§ **SOURCE EXCERPT**
======
Petaling Jaya, Malaysia
Permeability Housed by Tang Hsiao Seak of Tangu Architecture in collaboration with its client, Steven Ngu, is more than a house in an established suburb of Greater Kuala Lumpur—it is a progressive testbed for sustainable design innovation and research.

Facing toward the east and set within a close-knitted community, this house has been renovated incongruently over the years.
It has now been transformed into a progressive testbed for design innovation, research & development, and trial of ideas and principles.
For its innovative and inspired design, Permeability Housed has recently been awarded a 2022 Green Good Design Award by The Chicago Athenaeum: Museum of Architecture and Design and The European Centre for Architecture Art Design and Urban Studies.

The design approach stems from a minimalistic standpoint that “lightness” — of the building footprint, carbon footprint, weight, construction, materials, logistics, and embedded energy — applied through the well-considered design of the spatial configuration, envelope, and form, coupled with the principles of “permeability” of the elements brings forth holistic sustainable solutions.
These are fundamentally found in time-tested passive concepts, vernacular practices, and occur in natural processes and phenomena.
The project is embodied by the equation “lightness + permeability = sustainability.”

The design principles and strategies based on this equation and applied to this project were found in the following built solutions:
– Configuration of three sub-units of extended family—bedroom suites are hinged around a common area on each floor analogically akin to a village.
– Spatial configuration composing of box (private); congregation (communal); transient (ephemeral, in-between).

This takes form through the following spaces with different grades of privacy: Living + Dining – communal; Gallery (transient) – in-between in/out; Social Kitchen – communal; Chef’s Kitchen (box) – semi-private; Bedroom Suites (box) – private.
These spaces are wrapped by intermediate and transient spaces, such as the entrance courtyard, double-story gallery, atrium, and attic, which are climatically ephemeral, dynamic, multi-story, multi-layered for circulation as well as for climatic cushion, air exchange, visual buffers, and vertical planting.
The extension that wraps around the existing concrete frame is encapsulated by the lightness of a steel frame lattice, chosen for its rigidity and robustness to help spread the loads around the perimeter.
======
§ **AIM OF THE TASK**
Shorten the paragraph in the house description above that begins "Facing toward the east" to two sentences, keeping its main facts.

§ **DATA**
======
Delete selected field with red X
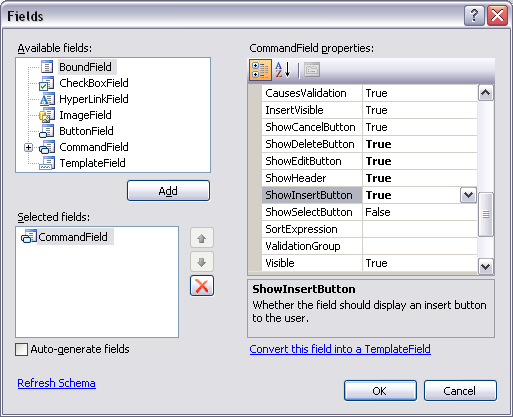The width and height of the screenshot is (513, 417). pyautogui.click(x=202, y=286)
======
§ **THE SOLUTION**
The east-facing house, set in a close-knit community and renovated incongruently over the years, is now a testbed for design innovation, research and development, and trials of ideas and principles. Its design recently won a 2022 Green Good Design Award from The Chicago Athenaeum: Museum of Architecture and Design and The European Centre for Architecture Art Design and Urban Studies.